**WORK INSTRUCTIONS**
Extract, unchanged, each line of the listing below from its first line through the line that contains "Task: Toggle fullscreen mode icon", inclusive, and nothing else.

[Start of Attachment]

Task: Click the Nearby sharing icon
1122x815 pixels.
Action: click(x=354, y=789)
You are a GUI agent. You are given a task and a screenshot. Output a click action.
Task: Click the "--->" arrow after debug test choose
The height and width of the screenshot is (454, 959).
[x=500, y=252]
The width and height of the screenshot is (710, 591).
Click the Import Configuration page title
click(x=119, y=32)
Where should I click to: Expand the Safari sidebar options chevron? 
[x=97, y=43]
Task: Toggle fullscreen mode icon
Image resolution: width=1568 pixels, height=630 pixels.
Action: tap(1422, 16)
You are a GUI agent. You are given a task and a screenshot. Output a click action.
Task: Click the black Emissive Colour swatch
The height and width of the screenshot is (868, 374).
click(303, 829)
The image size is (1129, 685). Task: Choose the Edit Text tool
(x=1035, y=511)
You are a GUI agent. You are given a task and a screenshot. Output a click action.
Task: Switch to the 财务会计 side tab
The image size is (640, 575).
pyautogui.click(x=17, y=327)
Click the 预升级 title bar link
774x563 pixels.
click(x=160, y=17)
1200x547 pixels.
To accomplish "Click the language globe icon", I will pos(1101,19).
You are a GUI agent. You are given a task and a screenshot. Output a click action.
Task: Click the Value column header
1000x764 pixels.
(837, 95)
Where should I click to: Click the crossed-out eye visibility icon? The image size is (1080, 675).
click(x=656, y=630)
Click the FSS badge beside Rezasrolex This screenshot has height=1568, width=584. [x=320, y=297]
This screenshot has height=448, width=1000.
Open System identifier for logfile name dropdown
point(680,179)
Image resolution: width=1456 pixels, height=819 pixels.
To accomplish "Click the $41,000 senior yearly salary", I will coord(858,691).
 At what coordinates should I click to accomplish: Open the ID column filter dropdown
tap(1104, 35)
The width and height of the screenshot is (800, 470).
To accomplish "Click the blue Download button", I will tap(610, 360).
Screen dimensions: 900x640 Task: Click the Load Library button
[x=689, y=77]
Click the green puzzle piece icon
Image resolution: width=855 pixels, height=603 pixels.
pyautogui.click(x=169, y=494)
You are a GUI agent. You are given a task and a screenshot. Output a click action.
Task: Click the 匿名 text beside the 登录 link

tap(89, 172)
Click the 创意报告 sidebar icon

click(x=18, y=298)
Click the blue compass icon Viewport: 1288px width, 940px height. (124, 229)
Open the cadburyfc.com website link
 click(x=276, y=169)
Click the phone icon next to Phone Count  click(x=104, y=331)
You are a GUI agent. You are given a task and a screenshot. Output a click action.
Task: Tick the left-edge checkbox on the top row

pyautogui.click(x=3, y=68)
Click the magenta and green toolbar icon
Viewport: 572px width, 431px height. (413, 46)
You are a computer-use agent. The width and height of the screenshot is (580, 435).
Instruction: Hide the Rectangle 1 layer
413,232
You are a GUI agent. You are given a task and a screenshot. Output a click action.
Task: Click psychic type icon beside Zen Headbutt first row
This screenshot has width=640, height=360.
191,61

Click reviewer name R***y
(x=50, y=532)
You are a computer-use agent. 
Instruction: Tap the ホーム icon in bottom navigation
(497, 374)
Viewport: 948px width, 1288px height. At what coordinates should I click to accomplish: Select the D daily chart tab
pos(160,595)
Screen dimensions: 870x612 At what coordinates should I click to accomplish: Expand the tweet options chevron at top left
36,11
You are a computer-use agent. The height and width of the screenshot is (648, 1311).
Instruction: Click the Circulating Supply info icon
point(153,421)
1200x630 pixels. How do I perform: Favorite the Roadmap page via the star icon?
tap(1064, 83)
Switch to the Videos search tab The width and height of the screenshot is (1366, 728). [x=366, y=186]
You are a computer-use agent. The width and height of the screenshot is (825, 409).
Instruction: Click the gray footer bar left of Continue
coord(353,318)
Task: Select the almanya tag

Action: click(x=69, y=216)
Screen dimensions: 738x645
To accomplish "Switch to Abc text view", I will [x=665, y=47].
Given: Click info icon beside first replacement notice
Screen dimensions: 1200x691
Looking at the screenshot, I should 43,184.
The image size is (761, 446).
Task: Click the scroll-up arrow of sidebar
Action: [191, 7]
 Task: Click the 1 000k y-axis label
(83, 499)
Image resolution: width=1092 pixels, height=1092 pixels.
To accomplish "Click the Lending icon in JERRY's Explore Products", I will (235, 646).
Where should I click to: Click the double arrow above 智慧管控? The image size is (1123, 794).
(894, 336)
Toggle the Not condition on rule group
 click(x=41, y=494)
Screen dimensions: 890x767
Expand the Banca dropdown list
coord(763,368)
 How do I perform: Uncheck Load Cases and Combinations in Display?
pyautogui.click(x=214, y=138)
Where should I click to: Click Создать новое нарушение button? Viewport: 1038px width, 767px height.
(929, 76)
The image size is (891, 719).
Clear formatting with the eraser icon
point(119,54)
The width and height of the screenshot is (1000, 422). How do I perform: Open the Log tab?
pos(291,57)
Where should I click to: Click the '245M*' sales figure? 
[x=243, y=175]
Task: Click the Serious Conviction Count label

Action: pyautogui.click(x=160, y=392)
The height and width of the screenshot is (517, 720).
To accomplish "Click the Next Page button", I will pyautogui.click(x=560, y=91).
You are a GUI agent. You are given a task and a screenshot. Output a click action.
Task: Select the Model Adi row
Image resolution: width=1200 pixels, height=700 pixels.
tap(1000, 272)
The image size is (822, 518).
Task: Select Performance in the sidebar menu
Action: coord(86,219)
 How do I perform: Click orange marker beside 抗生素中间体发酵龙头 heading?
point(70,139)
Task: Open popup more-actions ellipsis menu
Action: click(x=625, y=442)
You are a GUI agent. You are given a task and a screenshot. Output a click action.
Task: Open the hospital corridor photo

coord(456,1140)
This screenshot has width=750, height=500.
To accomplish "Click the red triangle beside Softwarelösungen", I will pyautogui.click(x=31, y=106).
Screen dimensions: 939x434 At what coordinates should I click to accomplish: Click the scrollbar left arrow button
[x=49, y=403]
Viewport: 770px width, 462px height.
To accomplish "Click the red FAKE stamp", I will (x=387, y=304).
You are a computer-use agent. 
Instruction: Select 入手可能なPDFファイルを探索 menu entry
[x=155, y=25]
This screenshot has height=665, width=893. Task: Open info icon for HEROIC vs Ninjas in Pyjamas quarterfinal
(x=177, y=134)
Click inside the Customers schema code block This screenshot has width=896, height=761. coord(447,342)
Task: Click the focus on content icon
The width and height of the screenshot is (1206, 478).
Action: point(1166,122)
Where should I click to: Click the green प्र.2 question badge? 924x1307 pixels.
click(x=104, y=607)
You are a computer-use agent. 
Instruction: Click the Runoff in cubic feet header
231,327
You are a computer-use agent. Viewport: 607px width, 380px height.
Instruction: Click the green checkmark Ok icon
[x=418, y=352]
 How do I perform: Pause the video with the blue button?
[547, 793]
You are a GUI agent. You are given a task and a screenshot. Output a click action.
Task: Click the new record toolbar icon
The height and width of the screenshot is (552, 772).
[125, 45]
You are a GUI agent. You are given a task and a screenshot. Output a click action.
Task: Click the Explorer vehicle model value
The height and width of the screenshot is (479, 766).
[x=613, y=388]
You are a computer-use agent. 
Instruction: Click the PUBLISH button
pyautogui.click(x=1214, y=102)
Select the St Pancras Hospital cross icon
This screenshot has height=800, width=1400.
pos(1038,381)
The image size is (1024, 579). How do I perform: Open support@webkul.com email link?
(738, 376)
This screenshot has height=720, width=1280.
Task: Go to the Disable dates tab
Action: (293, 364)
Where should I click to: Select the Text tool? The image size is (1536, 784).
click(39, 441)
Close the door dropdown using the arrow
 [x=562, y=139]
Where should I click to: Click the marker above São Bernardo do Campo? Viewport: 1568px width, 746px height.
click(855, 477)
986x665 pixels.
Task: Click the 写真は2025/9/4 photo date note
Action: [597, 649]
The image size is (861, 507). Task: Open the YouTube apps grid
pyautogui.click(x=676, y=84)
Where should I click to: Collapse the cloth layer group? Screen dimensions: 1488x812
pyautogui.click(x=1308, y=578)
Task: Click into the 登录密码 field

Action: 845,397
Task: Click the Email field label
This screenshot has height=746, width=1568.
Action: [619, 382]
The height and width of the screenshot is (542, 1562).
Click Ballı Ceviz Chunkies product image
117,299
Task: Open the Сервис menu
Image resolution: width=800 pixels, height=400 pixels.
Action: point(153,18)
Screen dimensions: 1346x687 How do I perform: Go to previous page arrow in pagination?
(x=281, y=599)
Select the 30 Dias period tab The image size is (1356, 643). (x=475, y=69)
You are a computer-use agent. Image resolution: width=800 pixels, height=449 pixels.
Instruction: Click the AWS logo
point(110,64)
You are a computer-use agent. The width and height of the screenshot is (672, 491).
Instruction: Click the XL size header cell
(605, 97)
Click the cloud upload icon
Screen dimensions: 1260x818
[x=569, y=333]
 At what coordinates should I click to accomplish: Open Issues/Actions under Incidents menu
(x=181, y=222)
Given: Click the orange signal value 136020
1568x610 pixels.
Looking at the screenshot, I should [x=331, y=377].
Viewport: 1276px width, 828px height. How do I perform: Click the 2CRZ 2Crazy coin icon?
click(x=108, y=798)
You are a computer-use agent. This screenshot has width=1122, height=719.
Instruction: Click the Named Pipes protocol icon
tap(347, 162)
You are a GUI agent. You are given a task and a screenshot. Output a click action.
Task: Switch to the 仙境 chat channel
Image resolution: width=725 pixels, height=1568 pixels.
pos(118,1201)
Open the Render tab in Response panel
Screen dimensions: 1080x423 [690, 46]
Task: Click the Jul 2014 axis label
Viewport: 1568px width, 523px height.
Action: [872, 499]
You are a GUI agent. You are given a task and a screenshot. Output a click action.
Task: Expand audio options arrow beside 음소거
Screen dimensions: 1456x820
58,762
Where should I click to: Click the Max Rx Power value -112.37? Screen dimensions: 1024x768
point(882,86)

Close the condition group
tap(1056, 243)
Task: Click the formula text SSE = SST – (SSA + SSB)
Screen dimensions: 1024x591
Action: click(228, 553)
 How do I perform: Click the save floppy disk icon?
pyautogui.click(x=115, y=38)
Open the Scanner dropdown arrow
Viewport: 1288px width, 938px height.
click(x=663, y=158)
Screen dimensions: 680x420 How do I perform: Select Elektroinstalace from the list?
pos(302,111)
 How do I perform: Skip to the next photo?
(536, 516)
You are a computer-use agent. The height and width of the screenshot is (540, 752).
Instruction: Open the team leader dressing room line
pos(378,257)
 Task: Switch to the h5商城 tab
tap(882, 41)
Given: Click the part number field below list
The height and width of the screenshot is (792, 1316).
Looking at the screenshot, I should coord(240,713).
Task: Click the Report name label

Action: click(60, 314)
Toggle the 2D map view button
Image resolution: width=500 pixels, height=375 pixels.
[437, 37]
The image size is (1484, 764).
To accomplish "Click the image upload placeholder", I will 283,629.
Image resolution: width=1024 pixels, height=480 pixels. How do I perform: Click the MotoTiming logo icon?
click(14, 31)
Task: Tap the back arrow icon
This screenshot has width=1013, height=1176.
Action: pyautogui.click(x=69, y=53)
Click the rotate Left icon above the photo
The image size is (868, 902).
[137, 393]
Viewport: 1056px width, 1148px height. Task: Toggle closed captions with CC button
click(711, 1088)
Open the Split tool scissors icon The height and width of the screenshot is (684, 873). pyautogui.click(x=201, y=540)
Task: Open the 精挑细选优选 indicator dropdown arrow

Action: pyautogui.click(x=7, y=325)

[End of Attachment]

**ANSWER FOR THE TASK**
Task: Click the Nearby sharing icon
1122x815 pixels.
Action: click(x=354, y=789)
You are a GUI agent. You are given a task and a screenshot. Output a click action.
Task: Click the "--->" arrow after debug test choose
The height and width of the screenshot is (454, 959).
[x=500, y=252]
The width and height of the screenshot is (710, 591).
Click the Import Configuration page title
click(x=119, y=32)
Where should I click to: Expand the Safari sidebar options chevron? 
[x=97, y=43]
Task: Toggle fullscreen mode icon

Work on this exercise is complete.